Towards Visual Syntactical Understanding
Sayeed Shafayet Chowdhury, Soumyadeep Chandra, Kaushik Roy
TL;DR
This work introduces visual syntax by treating image parts as words and demonstrates that modern DNNs lack inherent visual syntactic understanding. It proposes a three-stage unsupervised framework—semantic part detection, part-based masking with a ViT-based masked autoencoder, and a syntax checker—to determine syntactic correctness and reconstruct a plausible correct configuration. The approach achieves high accuracy on CelebA ($92.10\%$) and AFHQ ($90.89\%$ in the abstract, with class-wise balances favoring $92.10\%$, $94.10\%$, and $87.69\%$ across classes) and generalizes to ImageNet/Caltech-101 without explicit training on them, while providing interpretable reconstructions that indicate which parts violate syntax. The work also analyzes its relation to OoD detection, presents ablations demonstrating the necessity of each module, and casts the method within a neuro-symbolic paradigm. Overall, the paper advances visual syntactic reasoning with a language-model-inspired training objective and highlights a practical path toward more robust, explainable visual reasoning systems.
Abstract
Syntax is usually studied in the realm of linguistics and refers to the arrangement of words in a sentence. Similarly, an image can be considered as a visual 'sentence', with the semantic parts of the image acting as 'words'. While visual syntactic understanding occurs naturally to humans, it is interesting to explore whether deep neural networks (DNNs) are equipped with such reasoning. To that end, we alter the syntax of natural images (e.g. swapping the eye and nose of a face), referred to as 'incorrect' images, to investigate the sensitivity of DNNs to such syntactic anomaly. Through our experiments, we discover an intriguing property of DNNs where we observe that state-of-the-art convolutional neural networks, as well as vision transformers, fail to discriminate between syntactically correct and incorrect images when trained on only correct ones.
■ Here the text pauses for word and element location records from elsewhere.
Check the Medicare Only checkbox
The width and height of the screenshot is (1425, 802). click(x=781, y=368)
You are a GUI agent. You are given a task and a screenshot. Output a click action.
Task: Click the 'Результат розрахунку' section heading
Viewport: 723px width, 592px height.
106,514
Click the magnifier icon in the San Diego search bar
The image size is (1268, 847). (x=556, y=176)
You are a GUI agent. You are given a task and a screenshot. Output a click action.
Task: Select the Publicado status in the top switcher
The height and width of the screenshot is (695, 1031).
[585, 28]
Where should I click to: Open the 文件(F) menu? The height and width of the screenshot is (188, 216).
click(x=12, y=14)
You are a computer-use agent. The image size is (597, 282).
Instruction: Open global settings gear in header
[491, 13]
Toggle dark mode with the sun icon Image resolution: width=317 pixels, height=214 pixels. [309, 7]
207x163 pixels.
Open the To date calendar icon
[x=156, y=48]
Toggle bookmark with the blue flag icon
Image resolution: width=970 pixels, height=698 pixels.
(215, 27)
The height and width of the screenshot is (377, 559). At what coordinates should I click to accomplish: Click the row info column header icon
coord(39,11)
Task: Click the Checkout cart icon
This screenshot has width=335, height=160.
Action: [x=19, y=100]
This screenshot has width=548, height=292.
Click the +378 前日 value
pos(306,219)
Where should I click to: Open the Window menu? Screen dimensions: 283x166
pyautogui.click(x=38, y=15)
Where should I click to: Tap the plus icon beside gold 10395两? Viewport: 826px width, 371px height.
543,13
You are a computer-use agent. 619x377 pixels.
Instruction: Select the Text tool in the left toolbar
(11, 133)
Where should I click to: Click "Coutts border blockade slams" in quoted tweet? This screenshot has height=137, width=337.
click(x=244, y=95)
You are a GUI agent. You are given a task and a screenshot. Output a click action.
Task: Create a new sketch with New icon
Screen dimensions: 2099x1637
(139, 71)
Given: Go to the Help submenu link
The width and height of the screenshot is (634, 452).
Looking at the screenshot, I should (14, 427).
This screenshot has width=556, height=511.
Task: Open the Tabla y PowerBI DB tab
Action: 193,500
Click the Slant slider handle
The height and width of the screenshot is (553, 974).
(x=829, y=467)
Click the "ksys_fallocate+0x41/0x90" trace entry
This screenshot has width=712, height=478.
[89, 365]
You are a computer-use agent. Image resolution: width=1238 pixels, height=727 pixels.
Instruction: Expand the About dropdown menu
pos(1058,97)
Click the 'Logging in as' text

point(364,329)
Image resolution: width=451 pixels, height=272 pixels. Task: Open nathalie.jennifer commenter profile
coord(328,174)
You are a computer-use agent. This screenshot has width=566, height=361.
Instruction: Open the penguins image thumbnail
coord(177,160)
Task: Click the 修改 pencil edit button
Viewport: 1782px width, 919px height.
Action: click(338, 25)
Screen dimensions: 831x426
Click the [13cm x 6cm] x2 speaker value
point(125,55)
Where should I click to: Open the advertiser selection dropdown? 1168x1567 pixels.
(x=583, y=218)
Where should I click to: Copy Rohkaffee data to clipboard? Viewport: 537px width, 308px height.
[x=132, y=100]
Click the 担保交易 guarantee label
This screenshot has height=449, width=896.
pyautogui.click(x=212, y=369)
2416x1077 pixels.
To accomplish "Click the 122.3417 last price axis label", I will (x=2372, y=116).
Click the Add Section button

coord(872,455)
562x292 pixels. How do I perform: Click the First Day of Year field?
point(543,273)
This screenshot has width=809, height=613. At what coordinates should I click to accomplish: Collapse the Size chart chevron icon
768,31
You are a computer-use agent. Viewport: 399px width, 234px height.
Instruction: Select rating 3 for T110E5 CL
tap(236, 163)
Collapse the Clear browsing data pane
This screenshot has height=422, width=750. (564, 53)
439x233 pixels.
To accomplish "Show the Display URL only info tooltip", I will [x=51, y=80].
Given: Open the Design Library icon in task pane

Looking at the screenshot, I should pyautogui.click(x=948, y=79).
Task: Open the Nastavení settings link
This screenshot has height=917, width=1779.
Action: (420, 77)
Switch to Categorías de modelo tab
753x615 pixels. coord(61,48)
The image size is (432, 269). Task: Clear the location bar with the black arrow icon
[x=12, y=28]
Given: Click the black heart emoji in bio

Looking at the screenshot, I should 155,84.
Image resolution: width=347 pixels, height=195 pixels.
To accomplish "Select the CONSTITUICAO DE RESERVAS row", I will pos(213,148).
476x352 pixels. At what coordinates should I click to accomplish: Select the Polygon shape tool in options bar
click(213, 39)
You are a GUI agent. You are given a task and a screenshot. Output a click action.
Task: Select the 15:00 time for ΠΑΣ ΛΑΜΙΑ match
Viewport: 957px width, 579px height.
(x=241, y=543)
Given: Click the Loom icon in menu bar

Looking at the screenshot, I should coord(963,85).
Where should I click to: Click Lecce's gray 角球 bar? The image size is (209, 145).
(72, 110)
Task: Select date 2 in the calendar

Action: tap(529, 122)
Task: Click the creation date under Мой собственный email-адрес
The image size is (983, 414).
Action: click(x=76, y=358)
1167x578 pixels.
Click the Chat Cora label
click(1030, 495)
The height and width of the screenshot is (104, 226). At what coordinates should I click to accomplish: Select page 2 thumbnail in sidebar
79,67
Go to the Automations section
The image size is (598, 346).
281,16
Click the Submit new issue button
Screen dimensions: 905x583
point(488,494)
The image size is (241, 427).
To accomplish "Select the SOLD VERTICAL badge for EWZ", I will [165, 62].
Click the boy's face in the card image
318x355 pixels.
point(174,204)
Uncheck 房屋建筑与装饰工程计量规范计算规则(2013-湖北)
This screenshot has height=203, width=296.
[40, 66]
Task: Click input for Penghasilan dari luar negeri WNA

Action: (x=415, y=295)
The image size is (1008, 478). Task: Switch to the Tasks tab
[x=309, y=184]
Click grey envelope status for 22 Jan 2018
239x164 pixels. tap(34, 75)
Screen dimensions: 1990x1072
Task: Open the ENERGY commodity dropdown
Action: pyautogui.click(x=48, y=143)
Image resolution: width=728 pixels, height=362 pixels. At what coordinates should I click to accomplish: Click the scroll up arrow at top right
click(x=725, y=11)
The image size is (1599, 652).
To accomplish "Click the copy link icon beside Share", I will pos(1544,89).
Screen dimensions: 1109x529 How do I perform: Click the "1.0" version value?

To counter this issue and enable visual syntactic understanding with DNNs, we propose a three-stage framework- (i) the 'words' (or the sub-features) in the image are detected, (ii) the detected words are sequentially masked and reconstructed using an autoencoder, (iii) the original and reconstructed parts are compared at each location to determine syntactic correctness. The reconstruction module is trained with BERT-like masked autoencoding for images, with the motivation to leverage language model inspired training to better capture the syntax. Note, our proposed approach is unsupervised in the sense that the incorrect images are only used during testing and the correct versus incorrect labels are never used for training. We perform experiments on CelebA, and AFHQ datasets and obtain classification accuracy of 92.10%, and 90.89%, respectively. Notably, the approach generalizes well to ImageNet samples which share common classes with CelebA and AFHQ without explicitly training on them.